Could you return each line from the one bearing "Image resolution: width=1393" through the last line of the entries, exactly as it stands, with no pictures?

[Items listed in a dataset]
########################################

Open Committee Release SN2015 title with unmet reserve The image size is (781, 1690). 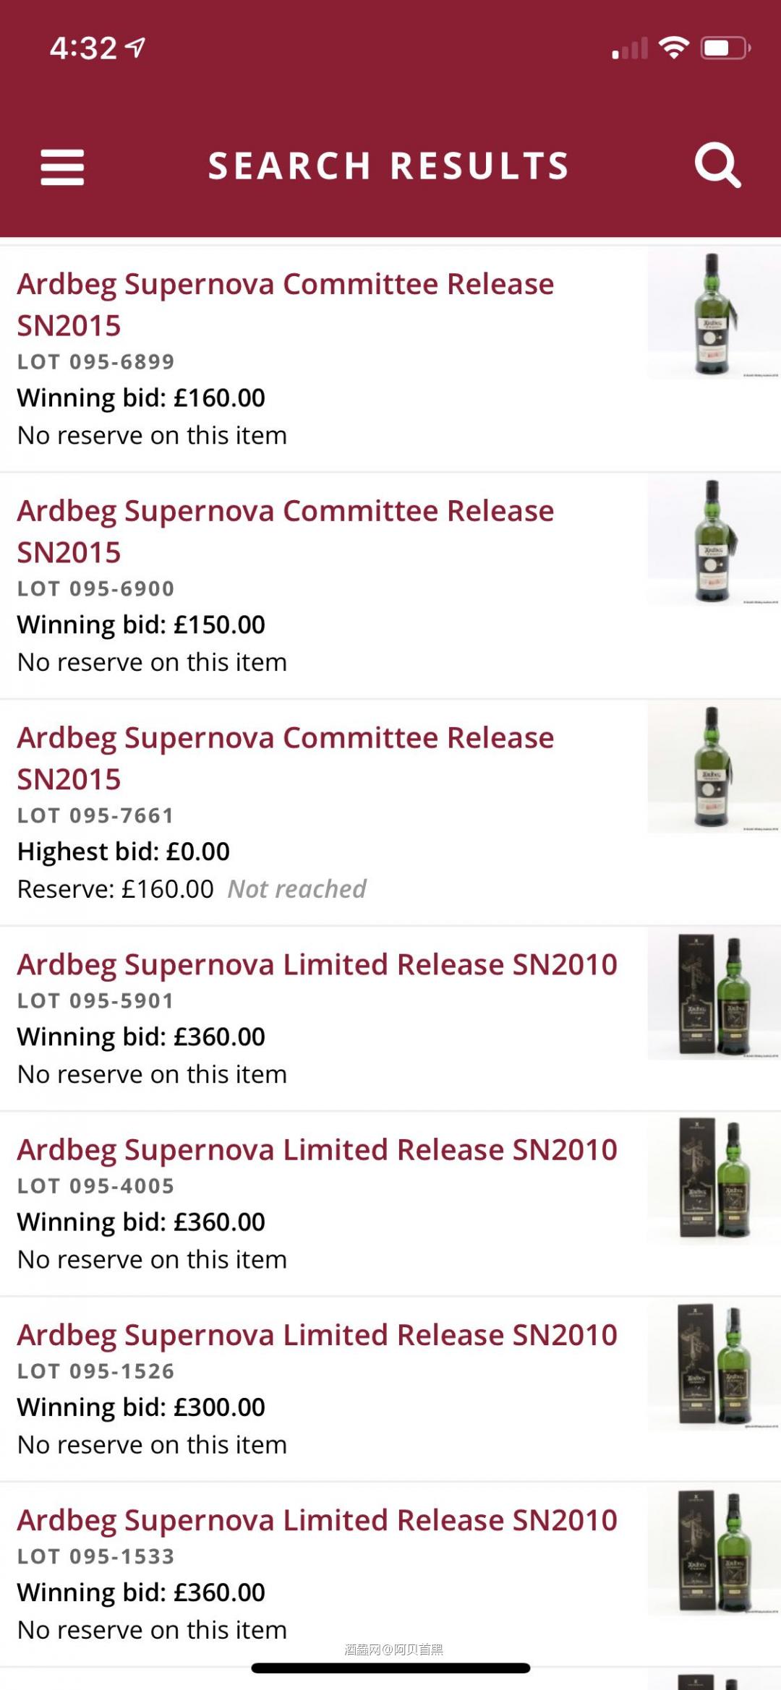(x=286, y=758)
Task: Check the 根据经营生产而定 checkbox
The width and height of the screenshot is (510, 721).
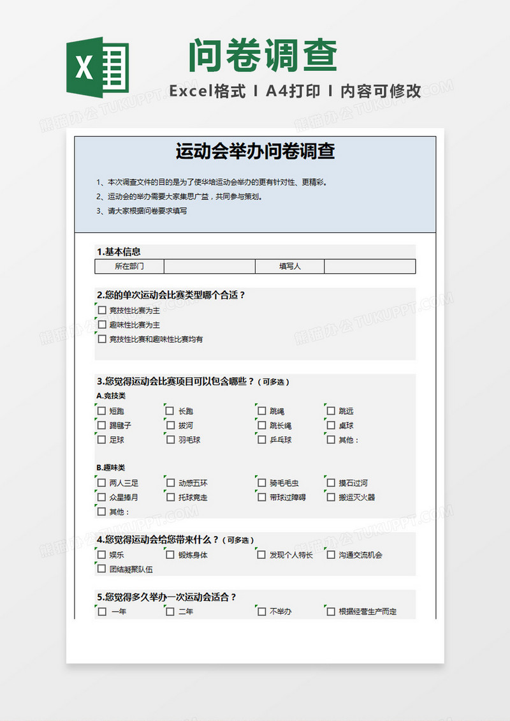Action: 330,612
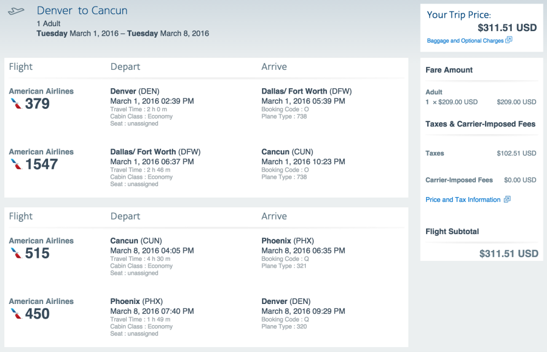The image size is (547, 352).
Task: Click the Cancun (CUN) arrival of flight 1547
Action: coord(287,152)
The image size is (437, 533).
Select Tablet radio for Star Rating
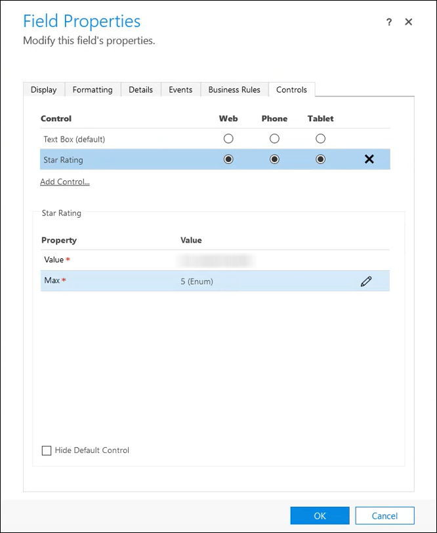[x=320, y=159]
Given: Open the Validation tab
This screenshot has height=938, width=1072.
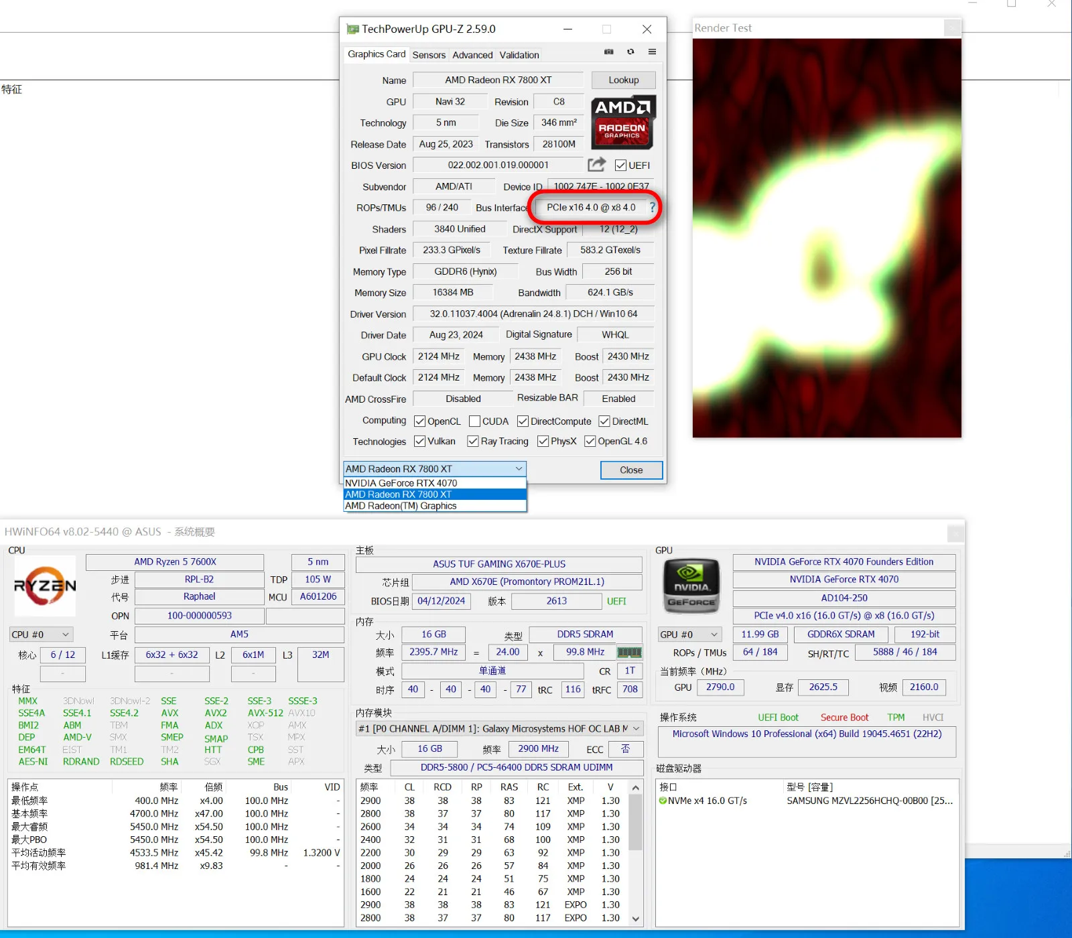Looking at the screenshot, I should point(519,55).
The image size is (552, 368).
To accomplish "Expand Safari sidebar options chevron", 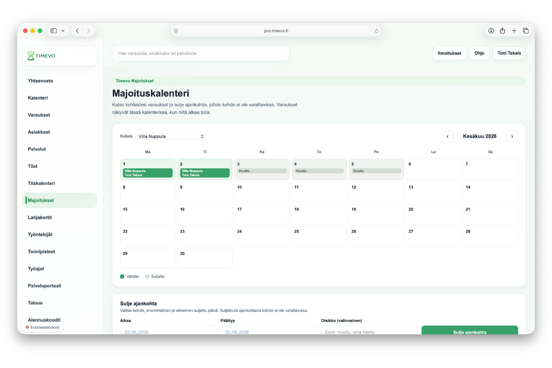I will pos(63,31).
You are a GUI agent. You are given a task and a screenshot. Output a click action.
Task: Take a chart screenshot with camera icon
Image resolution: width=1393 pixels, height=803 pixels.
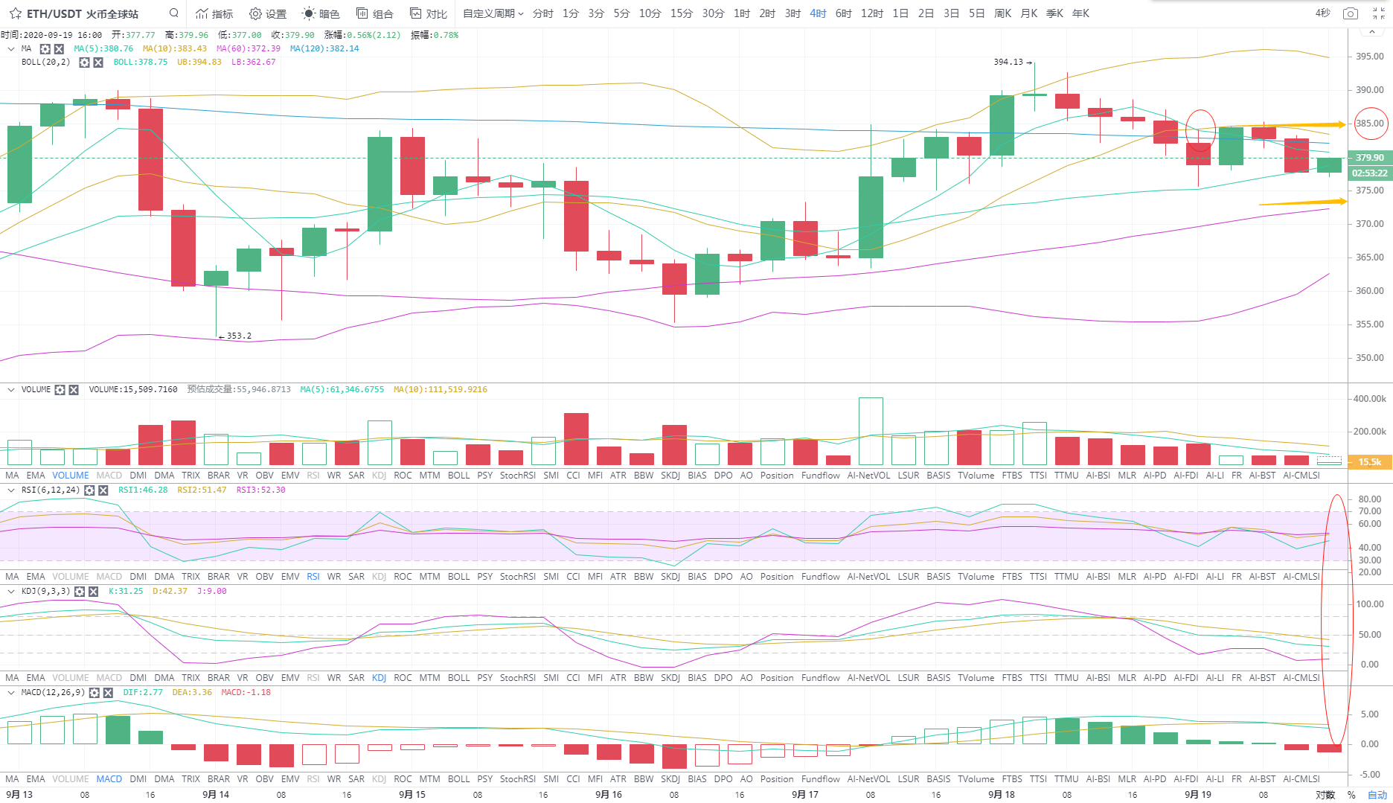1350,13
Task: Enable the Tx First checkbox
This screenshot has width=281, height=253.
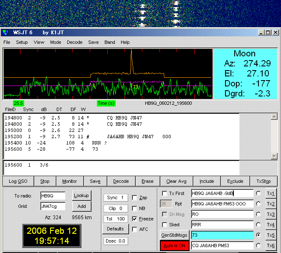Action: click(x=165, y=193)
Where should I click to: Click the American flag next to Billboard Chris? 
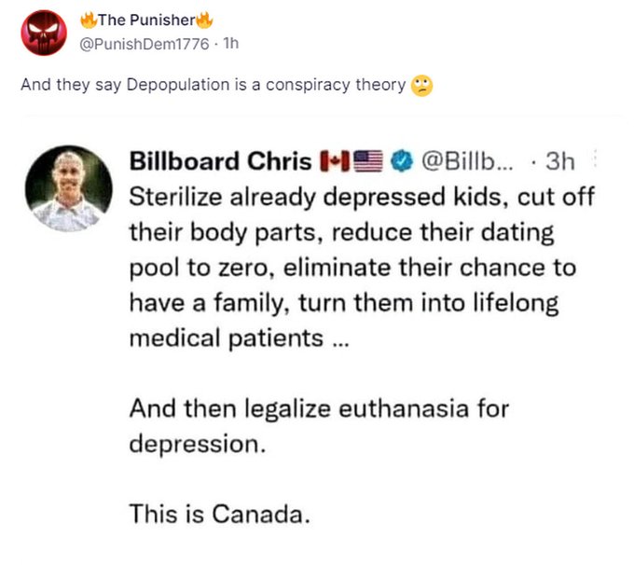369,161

########################################

● **Answer section**:
Image resolution: width=1393 pixels, height=803 pixels.
1350,13
Task: Enable the Tx First checkbox
This screenshot has width=281, height=253.
Action: click(x=165, y=193)
Where should I click to: Click the American flag next to Billboard Chris? 
369,161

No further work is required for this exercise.